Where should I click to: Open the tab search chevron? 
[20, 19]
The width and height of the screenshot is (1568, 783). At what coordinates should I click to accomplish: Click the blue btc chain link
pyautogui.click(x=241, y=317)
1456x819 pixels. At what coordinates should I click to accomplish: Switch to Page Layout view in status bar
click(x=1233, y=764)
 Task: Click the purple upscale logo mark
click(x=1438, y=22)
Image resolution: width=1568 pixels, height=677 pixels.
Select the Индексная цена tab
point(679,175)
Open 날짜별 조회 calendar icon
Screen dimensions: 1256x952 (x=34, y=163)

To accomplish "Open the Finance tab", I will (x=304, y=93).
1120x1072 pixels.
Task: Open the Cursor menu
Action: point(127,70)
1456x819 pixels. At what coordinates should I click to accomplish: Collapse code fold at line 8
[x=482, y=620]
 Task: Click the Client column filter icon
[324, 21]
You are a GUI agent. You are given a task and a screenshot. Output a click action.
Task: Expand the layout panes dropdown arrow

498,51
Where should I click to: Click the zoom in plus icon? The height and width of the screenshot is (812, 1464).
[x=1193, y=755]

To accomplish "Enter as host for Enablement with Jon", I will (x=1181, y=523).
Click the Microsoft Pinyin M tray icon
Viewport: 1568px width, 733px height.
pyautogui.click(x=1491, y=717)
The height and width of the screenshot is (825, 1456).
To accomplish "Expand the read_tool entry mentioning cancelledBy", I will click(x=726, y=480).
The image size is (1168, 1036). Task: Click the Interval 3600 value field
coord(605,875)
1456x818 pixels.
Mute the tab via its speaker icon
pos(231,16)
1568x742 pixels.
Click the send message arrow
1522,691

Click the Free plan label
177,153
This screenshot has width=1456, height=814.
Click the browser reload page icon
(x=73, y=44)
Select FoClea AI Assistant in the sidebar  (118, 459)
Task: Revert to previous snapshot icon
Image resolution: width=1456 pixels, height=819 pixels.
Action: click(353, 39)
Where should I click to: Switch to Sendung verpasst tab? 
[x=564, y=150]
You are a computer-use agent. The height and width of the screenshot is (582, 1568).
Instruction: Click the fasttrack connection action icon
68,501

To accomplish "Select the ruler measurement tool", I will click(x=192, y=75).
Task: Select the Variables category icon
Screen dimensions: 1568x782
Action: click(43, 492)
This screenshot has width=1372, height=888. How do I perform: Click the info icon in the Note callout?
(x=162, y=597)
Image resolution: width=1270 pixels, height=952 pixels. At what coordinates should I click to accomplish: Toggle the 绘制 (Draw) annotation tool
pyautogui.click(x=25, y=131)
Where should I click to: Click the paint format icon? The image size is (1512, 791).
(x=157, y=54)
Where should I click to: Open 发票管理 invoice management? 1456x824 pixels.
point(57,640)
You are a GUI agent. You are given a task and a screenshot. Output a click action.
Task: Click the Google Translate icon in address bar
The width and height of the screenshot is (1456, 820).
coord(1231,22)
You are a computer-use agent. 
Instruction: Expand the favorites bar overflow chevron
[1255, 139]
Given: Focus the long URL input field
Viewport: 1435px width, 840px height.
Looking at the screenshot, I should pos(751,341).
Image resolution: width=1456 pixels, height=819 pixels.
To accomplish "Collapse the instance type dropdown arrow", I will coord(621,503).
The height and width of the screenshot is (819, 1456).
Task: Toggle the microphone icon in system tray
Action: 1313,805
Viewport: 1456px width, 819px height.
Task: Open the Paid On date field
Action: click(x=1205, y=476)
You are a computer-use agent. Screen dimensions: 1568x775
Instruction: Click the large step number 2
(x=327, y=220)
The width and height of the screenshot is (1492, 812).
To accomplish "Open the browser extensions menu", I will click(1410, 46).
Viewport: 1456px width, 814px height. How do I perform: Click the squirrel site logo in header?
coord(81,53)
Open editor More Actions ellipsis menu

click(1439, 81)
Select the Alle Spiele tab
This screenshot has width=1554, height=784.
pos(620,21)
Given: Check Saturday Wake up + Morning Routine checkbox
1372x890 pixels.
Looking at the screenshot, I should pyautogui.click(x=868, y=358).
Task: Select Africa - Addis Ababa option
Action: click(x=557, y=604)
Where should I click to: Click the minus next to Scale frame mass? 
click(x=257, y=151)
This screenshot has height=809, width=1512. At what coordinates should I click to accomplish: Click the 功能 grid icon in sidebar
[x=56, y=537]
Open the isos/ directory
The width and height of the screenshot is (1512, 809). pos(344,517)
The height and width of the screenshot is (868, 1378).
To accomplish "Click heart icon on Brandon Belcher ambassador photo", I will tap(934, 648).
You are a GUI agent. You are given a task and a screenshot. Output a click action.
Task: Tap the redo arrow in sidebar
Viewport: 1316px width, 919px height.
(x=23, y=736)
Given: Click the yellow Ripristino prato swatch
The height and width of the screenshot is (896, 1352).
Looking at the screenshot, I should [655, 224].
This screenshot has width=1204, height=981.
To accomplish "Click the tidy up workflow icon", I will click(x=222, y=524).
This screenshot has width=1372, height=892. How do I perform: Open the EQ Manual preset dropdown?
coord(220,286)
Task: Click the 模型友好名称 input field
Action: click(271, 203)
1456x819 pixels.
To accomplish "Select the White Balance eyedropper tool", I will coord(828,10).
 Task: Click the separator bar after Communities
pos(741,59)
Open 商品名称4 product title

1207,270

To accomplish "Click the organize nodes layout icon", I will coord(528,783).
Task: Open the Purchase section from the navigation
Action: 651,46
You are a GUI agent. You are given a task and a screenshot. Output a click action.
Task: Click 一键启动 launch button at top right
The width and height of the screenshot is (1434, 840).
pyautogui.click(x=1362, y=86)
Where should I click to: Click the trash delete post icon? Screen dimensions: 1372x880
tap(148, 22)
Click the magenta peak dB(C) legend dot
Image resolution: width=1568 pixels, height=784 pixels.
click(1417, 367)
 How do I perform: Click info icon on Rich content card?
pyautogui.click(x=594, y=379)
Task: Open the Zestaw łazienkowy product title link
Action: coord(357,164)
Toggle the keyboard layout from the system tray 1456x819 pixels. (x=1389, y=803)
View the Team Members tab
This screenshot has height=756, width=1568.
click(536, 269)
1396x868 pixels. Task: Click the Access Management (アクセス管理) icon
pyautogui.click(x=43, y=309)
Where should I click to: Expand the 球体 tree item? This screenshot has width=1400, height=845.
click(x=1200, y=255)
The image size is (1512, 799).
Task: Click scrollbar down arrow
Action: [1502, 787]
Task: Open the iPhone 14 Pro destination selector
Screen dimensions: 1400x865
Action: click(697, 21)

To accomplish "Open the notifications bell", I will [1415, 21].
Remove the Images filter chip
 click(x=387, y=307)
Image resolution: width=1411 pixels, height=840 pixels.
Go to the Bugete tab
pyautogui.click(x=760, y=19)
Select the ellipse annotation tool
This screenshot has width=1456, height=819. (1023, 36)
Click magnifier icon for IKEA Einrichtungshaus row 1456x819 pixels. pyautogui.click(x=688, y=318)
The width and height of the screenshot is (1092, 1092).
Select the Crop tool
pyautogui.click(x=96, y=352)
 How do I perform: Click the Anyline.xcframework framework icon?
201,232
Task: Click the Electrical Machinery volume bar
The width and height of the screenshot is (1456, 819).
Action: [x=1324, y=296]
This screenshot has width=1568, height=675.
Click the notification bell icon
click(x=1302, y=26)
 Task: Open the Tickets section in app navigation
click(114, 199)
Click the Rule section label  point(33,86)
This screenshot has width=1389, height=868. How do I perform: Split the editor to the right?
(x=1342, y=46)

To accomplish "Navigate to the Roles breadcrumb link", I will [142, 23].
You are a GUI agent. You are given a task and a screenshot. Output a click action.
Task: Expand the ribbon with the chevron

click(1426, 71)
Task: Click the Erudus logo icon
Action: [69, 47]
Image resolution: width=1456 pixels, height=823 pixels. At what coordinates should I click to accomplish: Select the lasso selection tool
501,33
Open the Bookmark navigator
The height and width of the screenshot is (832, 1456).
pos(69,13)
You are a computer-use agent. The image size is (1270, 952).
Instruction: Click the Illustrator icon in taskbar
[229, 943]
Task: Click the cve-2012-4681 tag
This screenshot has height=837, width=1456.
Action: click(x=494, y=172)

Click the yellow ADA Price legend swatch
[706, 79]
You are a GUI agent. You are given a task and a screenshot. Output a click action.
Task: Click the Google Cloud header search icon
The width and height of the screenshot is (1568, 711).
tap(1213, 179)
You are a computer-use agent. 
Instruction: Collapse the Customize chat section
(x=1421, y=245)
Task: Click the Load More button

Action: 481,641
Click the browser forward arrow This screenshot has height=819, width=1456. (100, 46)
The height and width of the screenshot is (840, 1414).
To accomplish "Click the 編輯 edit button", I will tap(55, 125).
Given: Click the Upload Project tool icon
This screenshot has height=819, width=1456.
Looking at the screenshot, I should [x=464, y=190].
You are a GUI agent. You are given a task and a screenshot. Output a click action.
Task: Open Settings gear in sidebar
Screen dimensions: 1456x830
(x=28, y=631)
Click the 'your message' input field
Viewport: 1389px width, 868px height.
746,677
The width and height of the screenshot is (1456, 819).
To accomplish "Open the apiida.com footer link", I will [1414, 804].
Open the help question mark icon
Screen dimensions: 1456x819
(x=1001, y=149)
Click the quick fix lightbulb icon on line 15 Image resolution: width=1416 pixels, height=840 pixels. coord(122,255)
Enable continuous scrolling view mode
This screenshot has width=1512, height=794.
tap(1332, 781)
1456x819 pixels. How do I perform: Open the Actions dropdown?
=-=-=-=-=
**Work task**
Look over the listing above. Pick out and copy every line that includes "Google".

**Response to the task**
Task: Click the Google Translate icon in address bar
Task: Click the Google Cloud header search icon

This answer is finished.